Tantissimi anni dopo vidi un suo video in TV, “Uomo camion”, e pensai che se quell’energumeno voleva fare il cantante avesse sbagliato mestiere alla grande. Finché una notte, strimpellando tra mille altri a Piazza Navona, un tizio non prese a suonare “Bartali”. Imparai la canzone quella sera stessa, senza sapere di chi fosse. Due miei amici, Angelo Pappadà ed Antonio Graziosi, la conoscevano e la canticchiavano spesso. Da loro ho saputo che, dietro quel capolavoro, ci fosse Paolo Conte, e mi venne rivelata la verità su “Azzurro” e tante altre canzoni “estive” della mia fanciullezza, portate al successo da Bruno Lauzi (“Onda su onda”, “Genova per noi”), dall’Equipe 84 (“Una giornata al mare”), Enzo Jannacci (“Mexico e nuvole”), e chissà chi altro.
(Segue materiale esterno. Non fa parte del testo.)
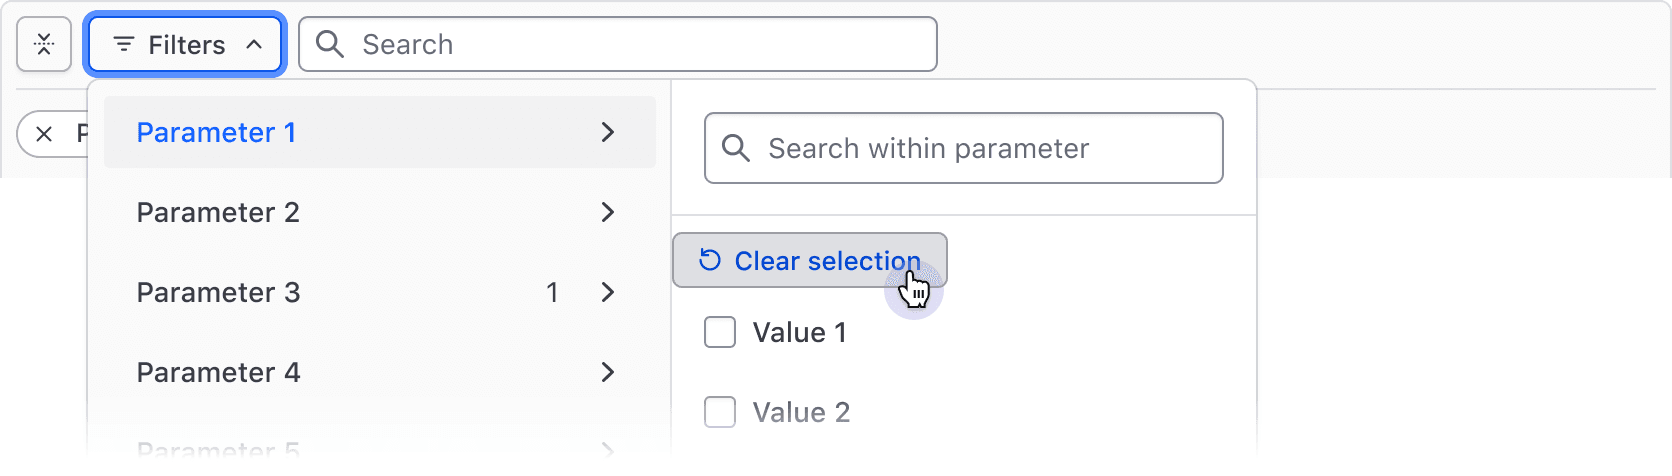Open the Parameter 3 chevron submenu
This screenshot has height=476, width=1672.
607,292
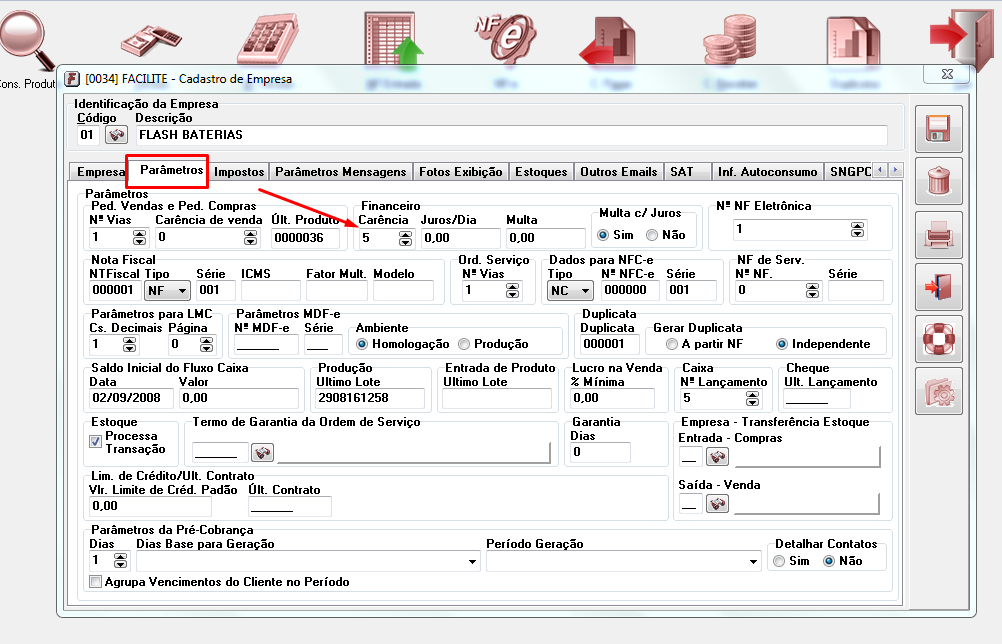Select Não for Multa c/ Juros
This screenshot has width=1002, height=644.
tap(652, 235)
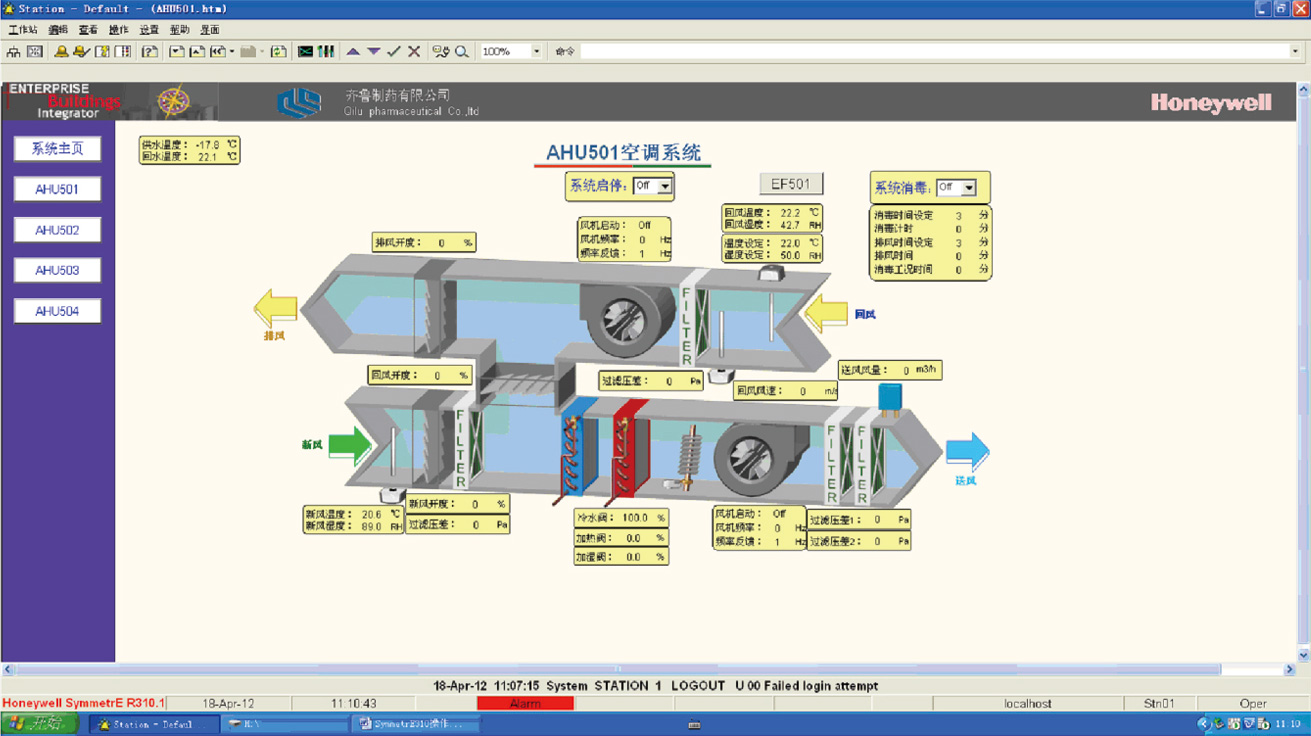Click the Reload Page toolbar icon
Viewport: 1311px width, 736px height.
279,51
Per cui, all’alba del 1980, andai a vedere un suo concerto, pieno di curiosità. Lui cominciò con tutte divertenti immagini dell’immediato dopoguerra, dalla “Topolino amaranto” alle fisarmoniche, alle Vanda, alle bionde di paese, alla passeggiata domenicale per il gelato, e finalmente arrivò a “Bartali”. Ne fui deluso: la versione di Antonio Graziosi mi piaceva di più, aveva più rabbia e sarcasmo, Conte la borbottava compiaciuto, senza trasmettere alcun senso di rivincita. Proprio in quel momento, il contrabbasso attaccò “Alle prese con una verde milonga”. Con quella canzone mi sono perdutamente innamorato, avrei voluto che non finisse mai. Eccomi qui, sono venuto a suonare, e di nascosto ad amare. Finché Atahualpa, o qualche altro Dio, verrà e mi darà una spallata: Su, descansate niño, che continuo io.
Lo spiega bene il mio caro amico Gianfranco Bufacchi: sono quelle melodie che spiegano e giustificano tutta la nostra vita. Dopodiché Paolo Conte ha scritto un universo di grandissime canzoni, ed ho molti dei suoi dischi, specie dal vivo, dove rende meglio. E quando sogno di me, di una giornata perfetta, tra l’oleandro e il baobab, mi vedo ancora ragazzo, seduto su un paracarro, pensando agli affari miei, mentre nell’aria c’è un silenzio che descriverti non saprei. Perché Paolo Conte, nella sua carriera, è riuscito a rendere romantica e profonda la noia, a cantare l’emozione dei momenti di quiete, quasi di assenza. Ed ora, che tramonta questa vita in arancione, tra i giornali che svolazzano, ed i francesi che si incazzano, abbaio anch’io alla campagna e mi preparo, pieno di gratitudine, per il grande salto.